> _Tekstfragment_:
□ □ □ □
Interview Robin Pront
We weten het al langer natuurlijk, maar er is iets gaande in Vlaanderen. Kijk maar naar RUNDSKOP, THE BROKEN CIRCLE BREAKDOWN of 22 MEI. Of zie de internationale carrière van Matthias Schoenaerts. Of de films van het afgelopen jaar, waar makers als Jonas Govaerts met de horrorfilm WELP en Adil el Arbi en Bilall Fallah met het Molenbeek-drama BLACK hoge ogen gooiden.
□ □ □ □
> _Aangeleverd materiaal_:

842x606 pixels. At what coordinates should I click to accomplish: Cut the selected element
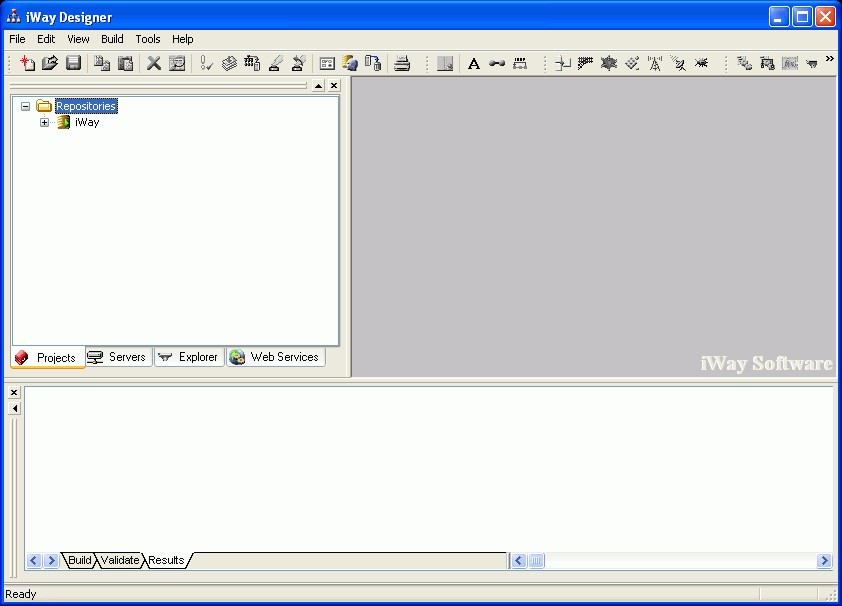[153, 63]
□ □ □ □
> _Opdracht_:
Beantwoord deze vragen over het tekstfragment:
1. Van wie wordt de internationale carrière genoemd?
2. Welke horrorfilm maakte Jonas Govaerts?
3. Wie maakten het Molenbeek-drama BLACK?

> _Antwoord_:
1. Matthias Schoenaerts
2. WELP
3. Adil el Arbi en Bilall Fallah